Light crawls up and around the window-no curtains, she notices, no woman's hand in the cabin. She allows the tip of her knife to press deeper into her cupped finger.
“What's your name?” says the younger again.
Elena.
“That's a lie.”
The older man leans in, serious and gray-eyed. “There was a man out in these parts riding a two-stroke Jawa. An Englishman. He was looking for you, says you've gone missing. Says he's been searching all over. We saw him by the forest road. He wants to take you to a hospital. He looked like he should've been in the hospital himself, driving around with a broken leg. Hadn't shaved in a while. Said your name is Zoli.”
He slides the bowl of kasha across the table, but she does not touch it.
“I really need to find the box. It has so many precious things inside.”
“He said you were tall, with a lazy eye. He told us you'd be wearing a dark overcoat. That you might have a gold watch. Roll up your sleeve.”
“What?”
“Roll up your fucking sleeve,” says the younger.
He steps across and hikes her coat, wrist to elbow. The knife falls with a clatter to the floor. He stamps on it, picks it up, tests the blade with his thumb, then turns to the older. “I told you. Last night. I fucking told you.”
The older leans in further to Zoli: “Do you know him?”
“Know who?”
“Don't play us for fools.”
“I know nothing about a watch,” says Zoli.
“He said it was his father's. A precious timepiece.”
“I don't know what you're talking about.”
“He asked for petrol for his motorbike. He didn't seem much of a threat. He spoke a funny Slovak. He tried to tell me he grew up here, but I know better. Is it true, then, what he says? How did you get a man's name?”

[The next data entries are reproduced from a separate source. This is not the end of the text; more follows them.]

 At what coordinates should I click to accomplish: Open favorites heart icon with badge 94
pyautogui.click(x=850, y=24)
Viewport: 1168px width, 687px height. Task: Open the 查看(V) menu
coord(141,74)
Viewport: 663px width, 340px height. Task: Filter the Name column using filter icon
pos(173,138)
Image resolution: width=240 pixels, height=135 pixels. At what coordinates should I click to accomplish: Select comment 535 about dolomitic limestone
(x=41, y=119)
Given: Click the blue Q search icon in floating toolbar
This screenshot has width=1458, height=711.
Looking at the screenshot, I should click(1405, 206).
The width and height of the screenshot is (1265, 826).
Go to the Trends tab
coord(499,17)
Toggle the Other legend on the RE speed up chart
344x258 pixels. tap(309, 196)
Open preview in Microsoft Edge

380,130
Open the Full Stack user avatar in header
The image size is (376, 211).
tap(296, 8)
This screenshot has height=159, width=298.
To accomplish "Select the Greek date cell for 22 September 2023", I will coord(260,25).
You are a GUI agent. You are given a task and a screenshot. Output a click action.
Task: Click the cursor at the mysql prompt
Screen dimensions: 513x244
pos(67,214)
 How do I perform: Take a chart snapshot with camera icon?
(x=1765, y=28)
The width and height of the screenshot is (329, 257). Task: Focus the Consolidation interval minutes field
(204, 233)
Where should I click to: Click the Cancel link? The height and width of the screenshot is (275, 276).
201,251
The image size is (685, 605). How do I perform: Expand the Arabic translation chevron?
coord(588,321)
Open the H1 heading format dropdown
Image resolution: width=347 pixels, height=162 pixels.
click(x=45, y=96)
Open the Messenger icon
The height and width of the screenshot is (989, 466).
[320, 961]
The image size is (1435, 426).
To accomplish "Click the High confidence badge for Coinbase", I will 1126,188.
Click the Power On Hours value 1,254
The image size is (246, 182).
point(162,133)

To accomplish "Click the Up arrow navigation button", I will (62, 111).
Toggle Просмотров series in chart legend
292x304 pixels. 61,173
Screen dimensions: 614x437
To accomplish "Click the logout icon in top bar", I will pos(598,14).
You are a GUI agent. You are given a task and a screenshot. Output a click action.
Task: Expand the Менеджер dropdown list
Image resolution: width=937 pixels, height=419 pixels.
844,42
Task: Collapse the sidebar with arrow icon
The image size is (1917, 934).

Zoli watches as the younger one cuts the hairs on his arm with the knife, whistling at the sharpness of the blade. The older takes off his cap, something soft and compassionate in the lift. His graying hair, a little damp, lies pressed against his scalp. When he leans forward she notices a small scapular swinging at his neck.
“It was given to me by my grandfather,” she says finally. “It was the name of his own father.”
“So you're a real Gypsy then?”
“You're a real woodsman?”
The older laughs and drums his fingers on the table: “What do I say? We're paid by the cubic meter.”